ACTIVITY -
"Toggle" is the word to look for; say how many lines of the listing below contain it, and nothing else.

DATA FOR PROCESSING -
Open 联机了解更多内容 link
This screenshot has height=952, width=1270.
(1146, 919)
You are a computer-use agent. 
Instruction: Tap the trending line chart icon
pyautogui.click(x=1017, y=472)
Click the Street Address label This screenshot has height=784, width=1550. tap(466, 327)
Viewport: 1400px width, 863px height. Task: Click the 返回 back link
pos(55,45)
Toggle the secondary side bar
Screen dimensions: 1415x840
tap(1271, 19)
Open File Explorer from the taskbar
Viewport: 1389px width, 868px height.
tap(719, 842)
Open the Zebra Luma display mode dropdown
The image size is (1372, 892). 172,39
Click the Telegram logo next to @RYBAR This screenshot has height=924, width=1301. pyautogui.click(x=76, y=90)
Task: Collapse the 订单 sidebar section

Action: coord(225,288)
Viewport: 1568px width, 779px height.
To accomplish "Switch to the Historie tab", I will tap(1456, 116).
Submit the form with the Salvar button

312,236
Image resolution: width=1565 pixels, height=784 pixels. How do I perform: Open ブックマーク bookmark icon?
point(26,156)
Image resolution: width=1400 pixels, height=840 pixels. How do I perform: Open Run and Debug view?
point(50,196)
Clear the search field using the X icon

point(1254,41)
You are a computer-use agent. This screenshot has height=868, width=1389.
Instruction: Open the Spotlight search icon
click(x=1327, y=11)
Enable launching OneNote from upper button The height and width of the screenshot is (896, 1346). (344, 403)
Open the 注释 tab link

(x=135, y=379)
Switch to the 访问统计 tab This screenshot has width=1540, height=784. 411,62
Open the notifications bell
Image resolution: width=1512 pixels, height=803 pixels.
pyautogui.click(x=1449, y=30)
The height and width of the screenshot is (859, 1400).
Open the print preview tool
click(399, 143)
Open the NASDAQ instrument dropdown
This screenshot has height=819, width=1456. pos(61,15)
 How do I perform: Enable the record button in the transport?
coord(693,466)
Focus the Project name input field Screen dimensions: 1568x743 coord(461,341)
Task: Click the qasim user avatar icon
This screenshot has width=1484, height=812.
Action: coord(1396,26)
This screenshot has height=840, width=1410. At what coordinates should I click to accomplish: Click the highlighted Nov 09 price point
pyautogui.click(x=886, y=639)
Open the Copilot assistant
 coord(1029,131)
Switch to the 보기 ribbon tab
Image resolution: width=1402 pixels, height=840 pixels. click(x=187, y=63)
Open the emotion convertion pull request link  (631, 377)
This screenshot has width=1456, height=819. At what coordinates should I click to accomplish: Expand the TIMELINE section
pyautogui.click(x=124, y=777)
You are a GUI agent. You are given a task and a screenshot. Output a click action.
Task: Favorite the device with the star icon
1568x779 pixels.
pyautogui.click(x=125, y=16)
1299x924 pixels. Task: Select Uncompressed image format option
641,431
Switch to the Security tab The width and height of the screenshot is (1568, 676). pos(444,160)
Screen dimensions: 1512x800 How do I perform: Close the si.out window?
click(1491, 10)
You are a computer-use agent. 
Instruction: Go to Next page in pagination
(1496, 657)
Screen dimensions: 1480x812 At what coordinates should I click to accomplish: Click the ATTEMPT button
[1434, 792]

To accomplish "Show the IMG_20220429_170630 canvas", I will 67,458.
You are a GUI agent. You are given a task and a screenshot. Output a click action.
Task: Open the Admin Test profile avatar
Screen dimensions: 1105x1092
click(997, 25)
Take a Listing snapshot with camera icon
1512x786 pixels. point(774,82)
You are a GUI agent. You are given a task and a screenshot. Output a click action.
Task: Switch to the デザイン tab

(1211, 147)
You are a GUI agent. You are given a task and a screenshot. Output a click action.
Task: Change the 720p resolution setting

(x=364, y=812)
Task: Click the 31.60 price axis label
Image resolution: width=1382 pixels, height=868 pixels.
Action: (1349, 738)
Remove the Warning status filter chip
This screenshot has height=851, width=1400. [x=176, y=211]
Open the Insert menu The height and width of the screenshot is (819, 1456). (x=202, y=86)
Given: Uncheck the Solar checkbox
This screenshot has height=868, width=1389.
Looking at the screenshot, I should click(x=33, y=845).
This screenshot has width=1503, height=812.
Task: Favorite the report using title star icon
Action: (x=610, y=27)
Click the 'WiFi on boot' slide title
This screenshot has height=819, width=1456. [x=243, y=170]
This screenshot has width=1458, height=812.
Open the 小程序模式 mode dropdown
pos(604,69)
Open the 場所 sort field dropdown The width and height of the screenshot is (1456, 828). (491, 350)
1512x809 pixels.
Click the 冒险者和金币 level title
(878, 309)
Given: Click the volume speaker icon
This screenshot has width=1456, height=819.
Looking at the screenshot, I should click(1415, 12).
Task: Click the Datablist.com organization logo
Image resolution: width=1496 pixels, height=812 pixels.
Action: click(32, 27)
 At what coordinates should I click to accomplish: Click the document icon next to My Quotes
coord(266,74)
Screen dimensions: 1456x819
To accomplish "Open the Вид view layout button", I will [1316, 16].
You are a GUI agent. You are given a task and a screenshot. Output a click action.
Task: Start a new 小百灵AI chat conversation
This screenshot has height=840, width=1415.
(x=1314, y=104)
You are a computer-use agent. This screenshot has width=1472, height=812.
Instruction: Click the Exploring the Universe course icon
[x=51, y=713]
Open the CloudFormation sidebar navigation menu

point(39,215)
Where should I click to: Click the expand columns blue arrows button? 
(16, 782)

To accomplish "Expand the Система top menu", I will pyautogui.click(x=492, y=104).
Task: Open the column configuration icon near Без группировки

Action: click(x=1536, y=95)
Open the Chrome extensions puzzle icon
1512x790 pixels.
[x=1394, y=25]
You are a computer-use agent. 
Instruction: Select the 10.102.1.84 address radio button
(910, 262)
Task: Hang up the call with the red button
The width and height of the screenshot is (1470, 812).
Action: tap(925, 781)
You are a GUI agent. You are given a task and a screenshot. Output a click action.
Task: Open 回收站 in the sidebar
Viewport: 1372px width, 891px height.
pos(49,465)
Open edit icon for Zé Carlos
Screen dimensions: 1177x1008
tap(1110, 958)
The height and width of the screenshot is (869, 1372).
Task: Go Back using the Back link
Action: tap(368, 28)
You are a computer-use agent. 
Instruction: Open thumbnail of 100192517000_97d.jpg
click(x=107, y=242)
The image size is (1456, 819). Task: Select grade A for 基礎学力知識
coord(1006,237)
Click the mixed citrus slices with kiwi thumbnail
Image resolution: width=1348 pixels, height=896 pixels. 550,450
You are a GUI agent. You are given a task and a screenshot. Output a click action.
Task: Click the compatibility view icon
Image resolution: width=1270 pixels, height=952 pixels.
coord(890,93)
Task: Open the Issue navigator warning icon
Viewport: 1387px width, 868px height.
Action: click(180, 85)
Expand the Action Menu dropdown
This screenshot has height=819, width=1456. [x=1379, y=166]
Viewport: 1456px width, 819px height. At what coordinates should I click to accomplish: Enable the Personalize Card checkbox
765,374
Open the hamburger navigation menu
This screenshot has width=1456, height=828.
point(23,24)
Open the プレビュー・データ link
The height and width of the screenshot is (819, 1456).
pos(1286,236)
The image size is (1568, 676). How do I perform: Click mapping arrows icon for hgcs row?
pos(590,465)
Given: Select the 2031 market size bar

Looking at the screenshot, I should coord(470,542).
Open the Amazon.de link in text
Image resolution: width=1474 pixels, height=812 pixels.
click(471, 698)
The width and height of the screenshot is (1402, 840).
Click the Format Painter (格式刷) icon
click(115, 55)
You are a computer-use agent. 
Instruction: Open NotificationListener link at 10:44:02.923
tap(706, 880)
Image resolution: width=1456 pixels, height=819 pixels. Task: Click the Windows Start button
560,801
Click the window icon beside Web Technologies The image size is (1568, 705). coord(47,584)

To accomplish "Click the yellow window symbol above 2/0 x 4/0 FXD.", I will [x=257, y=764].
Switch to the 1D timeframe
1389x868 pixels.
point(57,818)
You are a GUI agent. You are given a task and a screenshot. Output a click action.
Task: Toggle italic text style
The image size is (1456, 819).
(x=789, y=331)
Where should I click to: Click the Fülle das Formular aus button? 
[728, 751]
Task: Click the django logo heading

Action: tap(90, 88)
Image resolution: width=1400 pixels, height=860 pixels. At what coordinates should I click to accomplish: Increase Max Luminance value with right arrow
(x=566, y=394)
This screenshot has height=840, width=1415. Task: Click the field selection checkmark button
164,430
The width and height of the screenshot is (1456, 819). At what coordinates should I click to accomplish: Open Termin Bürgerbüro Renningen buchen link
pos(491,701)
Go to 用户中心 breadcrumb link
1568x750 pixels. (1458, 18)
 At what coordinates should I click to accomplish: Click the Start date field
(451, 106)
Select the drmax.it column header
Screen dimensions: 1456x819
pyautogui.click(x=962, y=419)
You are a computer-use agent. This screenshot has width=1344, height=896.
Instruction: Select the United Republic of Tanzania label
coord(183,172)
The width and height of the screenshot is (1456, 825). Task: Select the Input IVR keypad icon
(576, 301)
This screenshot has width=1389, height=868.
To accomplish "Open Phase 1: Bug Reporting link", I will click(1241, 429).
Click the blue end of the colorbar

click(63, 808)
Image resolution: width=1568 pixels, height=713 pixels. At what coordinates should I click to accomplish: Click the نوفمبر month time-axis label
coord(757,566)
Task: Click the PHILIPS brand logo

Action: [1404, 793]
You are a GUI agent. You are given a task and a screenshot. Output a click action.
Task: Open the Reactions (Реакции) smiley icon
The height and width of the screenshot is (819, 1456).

EXERCISE RESULT -
2